Line integrals sum along curves (computing work or arc-length quantities). Surface integrals sum over surfaces (computing flux or area).
Code Example
// Line integral: approximate work done by F along a curve
// F(x, y) = (y, -x), curve: upper semicircle from (1,0) to (-1,0)
// r(t) = (cos(t), sin(t)), t in [0, pi]
function F(x, y) {
return [y, -x];
}
// Parameterized curve
function r(t) {
return [Math.cos(t), Math.sin(t)];
}
function rPrime(t) {
return [-Math.sin(t), Math.cos(t)];
}
// Approximate line integral using Riemann sum
function lineIntegral(fieldFn, rFn, rPrimeFn, a, b, n) {
const dt = (b - a) / n;
let sum = 0;
for (let i = 0; i < n; i++) {
const t = a + (i + 0.5) * dt;
const pos = rFn(t);
const vel = rPrimeFn(t);
const field = fieldFn(pos[0], pos[1]);
// Dot product: F . r-prime
sum += (field[0] * vel[0] + field[1] * vel[1]) * dt;
}
return sum;
}
// F = (y, -x) on unit circle: F . r-prime = sin(t)*(-sin(t)) + (-cos(t))*cos(t) = -1
// Integral from 0 to pi of -1 dt = -pi
console.log("Work (n=100):", lineIntegral(F, r, rPrime, 0, Math.PI, 100).toFixed(6));
console.log("Work (n=10000):", lineIntegral(F, r, rPrime, 0, Math.PI, 10000).toFixed(6));
console.log("Exact: -pi =", (-Math.PI).toFixed(6));
// Scalar line integral: arc length of semicircle
function scalarLineIntegral(fn, rFn, rPrimeFn, a, b, n) {
const dt = (b - a) / n;
let sum = 0;
for (let i = 0; i < n; i++) {
const t = a + (i + 0.5) * dt;
const pos = rFn(t);
const vel = rPrimeFn(t);
const speed = Math.sqrt(vel[0] * vel[0] + vel[1] * vel[1]);
sum += fn(pos[0], pos[1]) * speed * dt;
}
return sum;
}
// f = 1, arc length of semicircle = pi
console.log("Arc length:", scalarLineIntegral((x,y) => 1, r, rPrime, 0, Math.PI, 10000).toFixed(6));
console.log("Exact: pi =", Math.PI.toFixed(6));Interactive Experiment
Try these exercises:
- Compute the work integral of F = (1, 0) (constant rightward force) along the straight path from (0, 0) to (3, 0). You should get 3.
- Compute the line integral of F = (y, x) around the full unit circle. Since this field is conservative (F = grad(xy)), the integral should be zero.
- Compute the arc length of one full turn of the helix r(t) = (cos(t), sin(t), t) for t in [0, 2*pi]. Hint: the speed is constant.
- Change the number of sample points from 10 to 100 to 10000. How does the approximation error decrease?

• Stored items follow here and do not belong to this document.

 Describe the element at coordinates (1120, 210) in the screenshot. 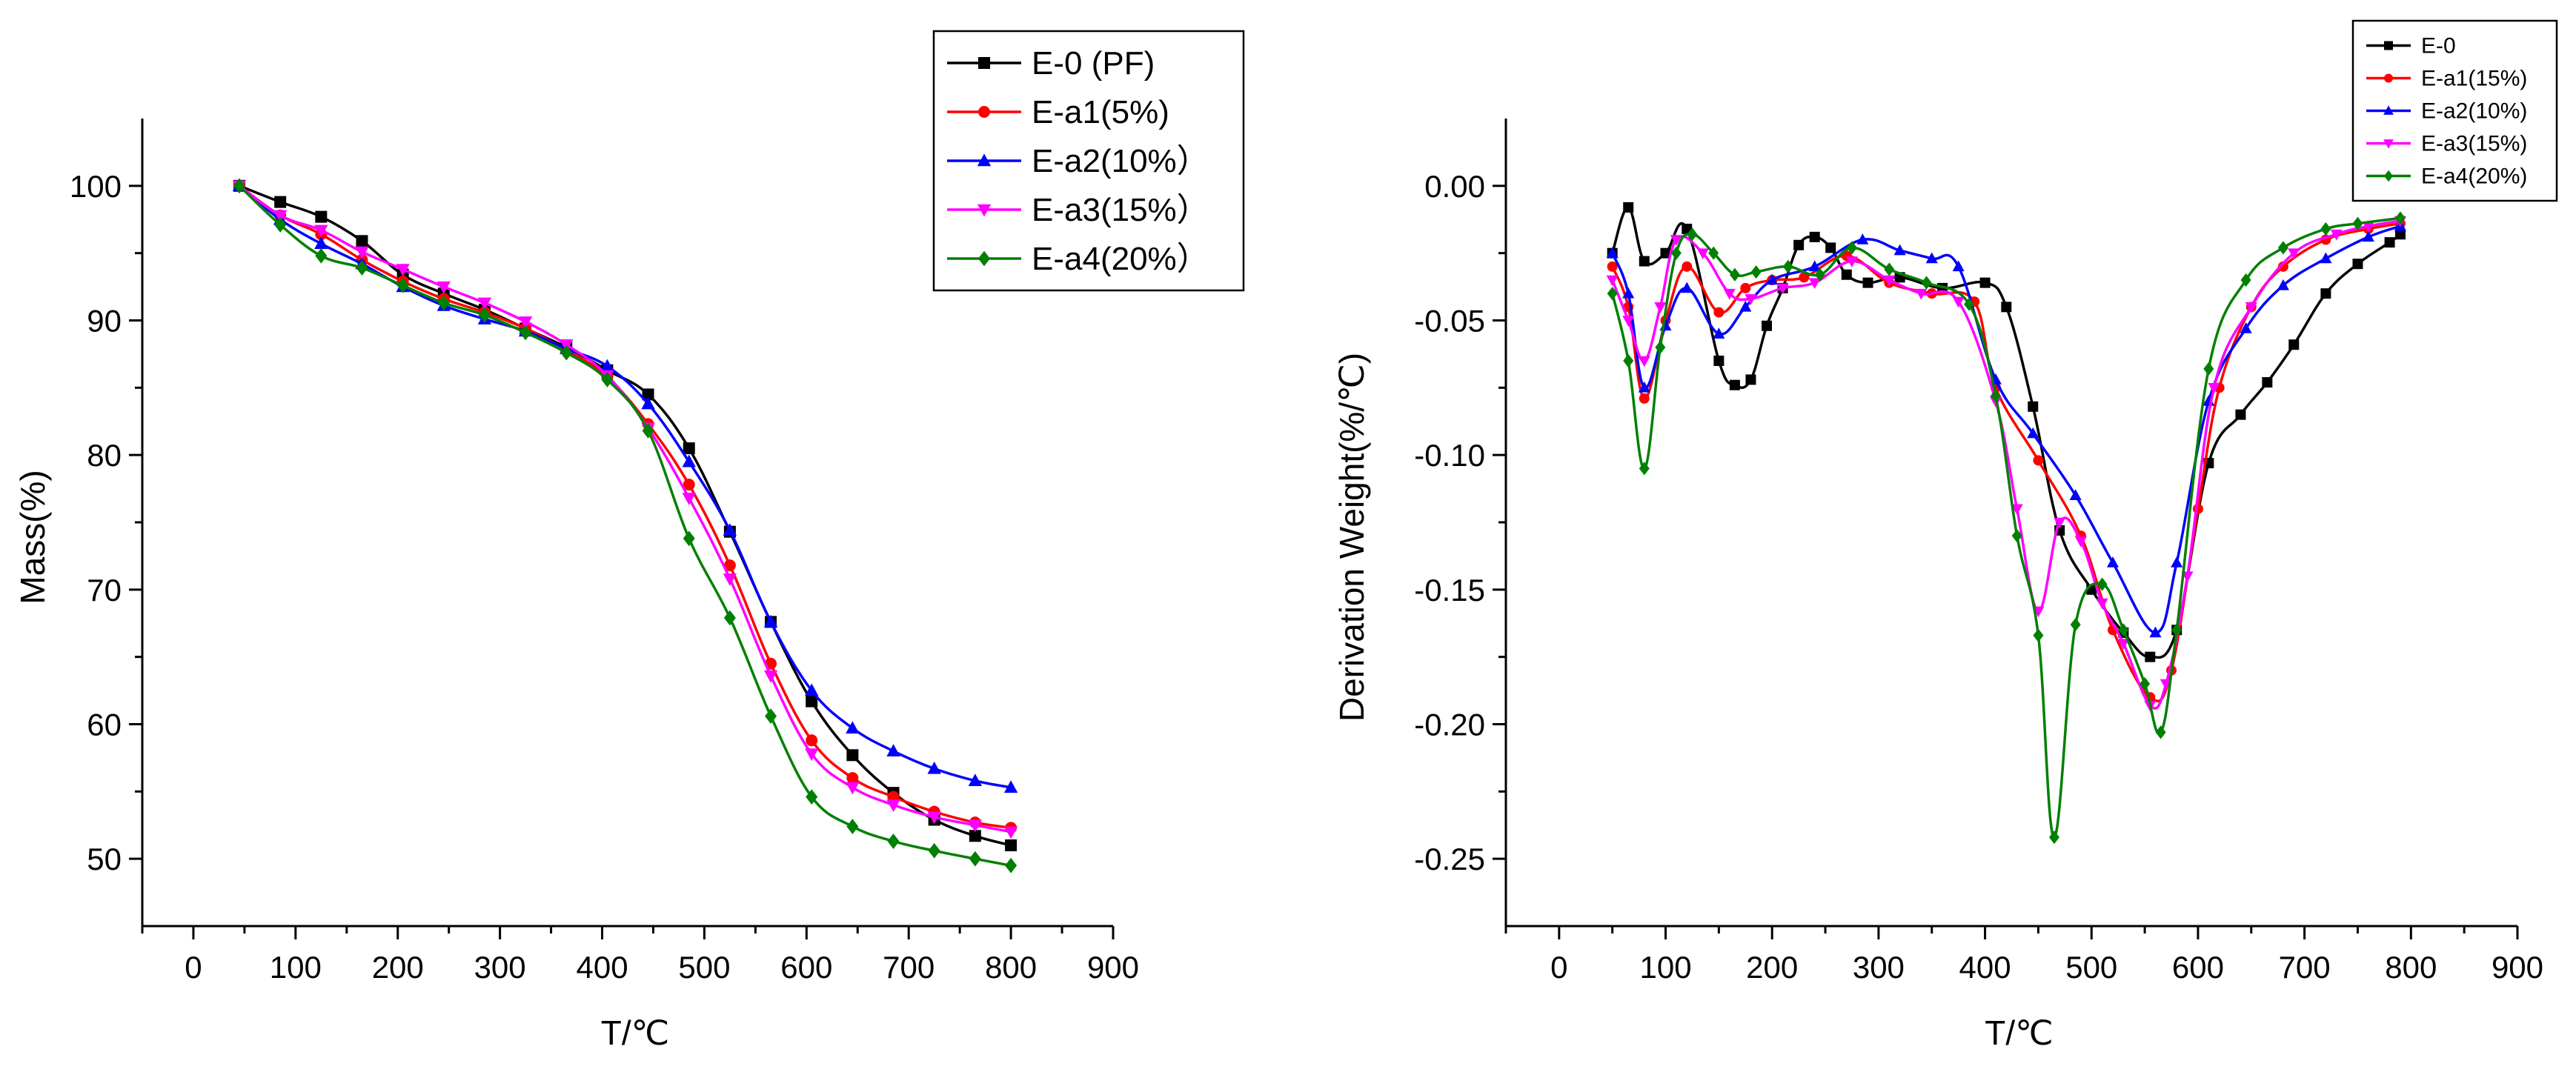

I see `legend-label: E-a3(15%）` at that location.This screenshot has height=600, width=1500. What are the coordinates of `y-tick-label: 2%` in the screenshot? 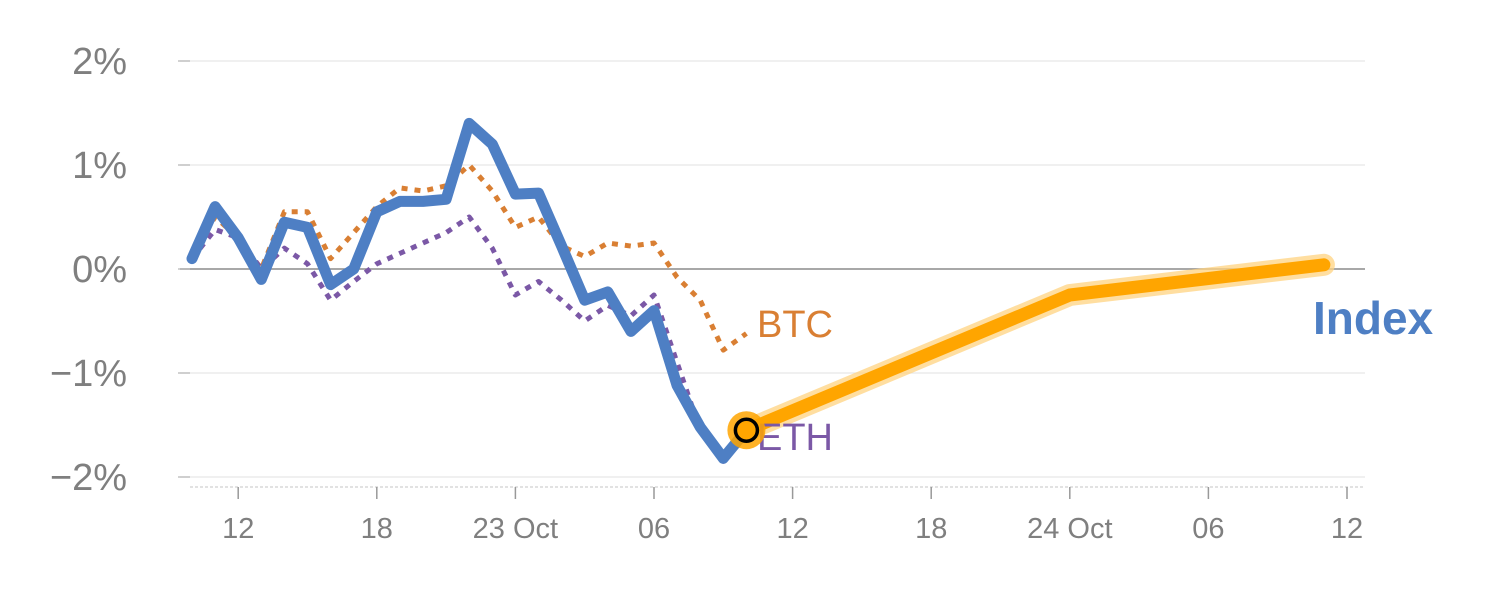 It's located at (100, 62).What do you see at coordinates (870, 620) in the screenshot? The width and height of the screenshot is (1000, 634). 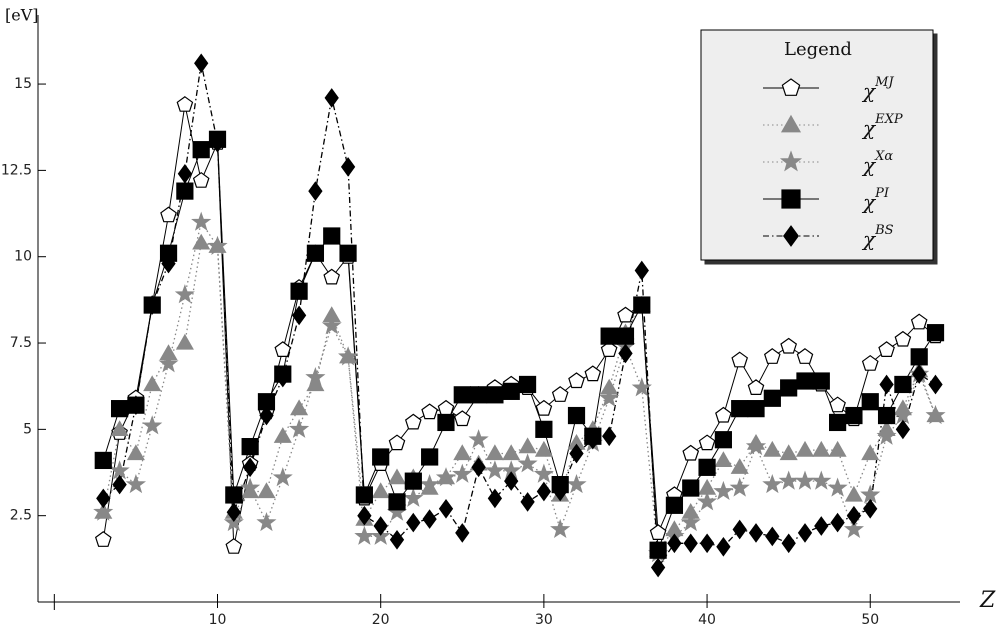 I see `x-tick-label: 50` at bounding box center [870, 620].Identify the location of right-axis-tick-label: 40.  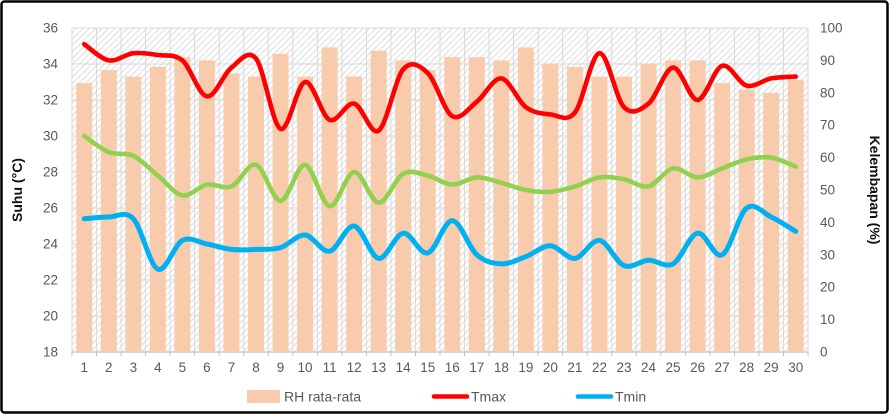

- Try a non-smooth curve (e.g., a triangle path) by breaking it into segments and summing the line integrals over each segment.
Quick Quiz
Coding Challenge
Write a function called `approxLineIntegral` that takes n (number of subdivisions) and approximates the work integral of the vector field F(x,y) = (x*y, x^2) along the parabolic path r(t) = (t, t^2) from t = 0 to t = 1. Use the midpoint rule with n subdivisions. Return the result rounded to 4 decimal places as a string. Hint: r-prime(t) = (1, 2t) and F.r-prime = x*y*1 + x^2*2t.
Real-World Usage
Line and surface integrals model physical processes involving flow and boundaries:
- Physics (work and energy): The work done by a force on a particle moving along a path is a line integral. This is how physicists compute kinetic energy changes in variable force fields.
- Electromagnetism: Faraday law says the voltage around a loop equals the negative rate of change of magnetic flux through the loop. Both quantities are line and surface integrals.
- Fluid mechanics: The flux of a velocity field through a surface gives the volumetric flow rate. Engineers use this to design pipes, nozzles, and ventilation systems.
- Computer graphics: Rendering techniques compute the integral of incoming light over the visible hemisphere at each surface point (the rendering equation is a surface integral).
- Circulation in meteorology: The circulation around a weather system is a line integral of wind velocity. It quantifies the rotational strength of hurricanes and cyclones.